Als marxistische Linke wissen wir – wer vom Faschismus spricht, darf den Kapitalismus nicht verschweigen, ist er doch der Quell dieser menschenverachtenden und vielfach tödlichen Gesellschaftsformation.

Wir wissen und erleben es, die kapitalistische Wirtschaft erzeugt periodisch Krisen mit Arbeitslosigkeit, Wohnungsnot, Versorgungsengpässen in vielen Bereichen und sozialem Abstieg. Das war 1934 der Fall und ist derzeit vielfach wieder beobachtbar, dies auch gemeinsam mit einer Klimakrise, der Coronapandemie und einem Krieg auf europäischen Boden, ca. 1000 km entfernt.

Russland und die Ukraine waren einst Bruderstaaten und 1922 Mitbegründer der Sowjetunion, dem ersten Land mit einer sozialistischen Wirtschafts- und Regierungsform. Die brutale Stalin-Ära, die nie richtig überwunden wurde, die inneren politischen und ökonomischen antisozialistischen Fehlentwicklungen, der Druck von Außen und die Folgen des Kalten Krieges hatten 1991 die Implosion der Sowjetunion zur Folge. Da nützte auch der Rettungsversuch des Michael Gorbatschow nichts.
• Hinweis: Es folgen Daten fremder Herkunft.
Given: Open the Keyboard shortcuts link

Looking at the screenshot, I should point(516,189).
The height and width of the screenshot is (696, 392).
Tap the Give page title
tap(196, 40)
Die Sowjetunion zerfiel und in den Nachfolgestaaten wurde der Kapitalismus restauriert mit nationalistischen und reaktionären Regierungen. Zwischen Russland und der EU entstand ein nationalistischer und geopolitischer Streit um die wirtschaftliche Zugehörigkeit der Ukraine und der NATO Osterweiterung. Beginnend 2014 mit den Unruhen am Maidan und den Kämpfen im Donbass, wurde der irrationale Machtkampf sichtbar.

Es geht auch bei dieser Auseinandersetzung zwischen kapitalistischen Staaten um den Zugang zu billigen Rohstoffen, um Marktbeherrschung und der militärischen Zugehörigkeit. Vor einem Jahr eskalierte die Situation durch den völkerrechtswidrigen Einmarsch von russischen Truppen in das Gebiet der Ukraine. Und das ist eine Schande!

Ich denke es ist daher für uns, nach Analyse und kritischer Beurteilung der aufgezeigten Ereignisse und Verhältnisse klar erkennbar, was zu tun ist. Wir sehen, der Kapitalismus und seine politischen Handlanger spalten unsere Gesellschaft – in besitzende Bourgeois und nichtbesitzende Proletarier, in Inländer und Ausländer, in Männer und Frauen, in die da Oben und die da Unten. Ich sehe daher, liebe Antifaschistinnen und Antifaschisten, Genossinnen und Genossen es als unsere gemeinsame Aufgabe, die Überwindung dieser Spaltung durch die Abschaffung des Kapitalismus. Dies bedeutet die Beendigung der rücksichtslosen Ausbeutung der Natur für den Profit und die Ausbeutung des Menschen durch die Abschaffung der Lohnarbeit. Wir schaffen damit ein sorgenfreies und gutes Leben für Alle! Das muss unser gemeinsames Ziel sein!

Denn vergessen wir nicht: die Opfer des Februar 1934 wie Münichreiter oder Wallisch, sie kämpften nicht nur gegen den Faschismus, sie kämpften auch für eine bessere Welt.

In diesem Sinne – seien wir wachsam, verwehren wir uns gegen weiteren Sozialabbau und die Untergrabung der Demokratie!

Wir sagen: Niemals vergessen, wehret den Anfängen, nie wieder Faschismus, nie wieder Krieg!”

Ps.: Dank an die Sozialistischen Freiheitskämpfer, die die Veranstaltung vorbereitet haben. Und Dank an die SJ und die SPÖ-Hietzing für die alljährlich gemeinsame Kundgebung.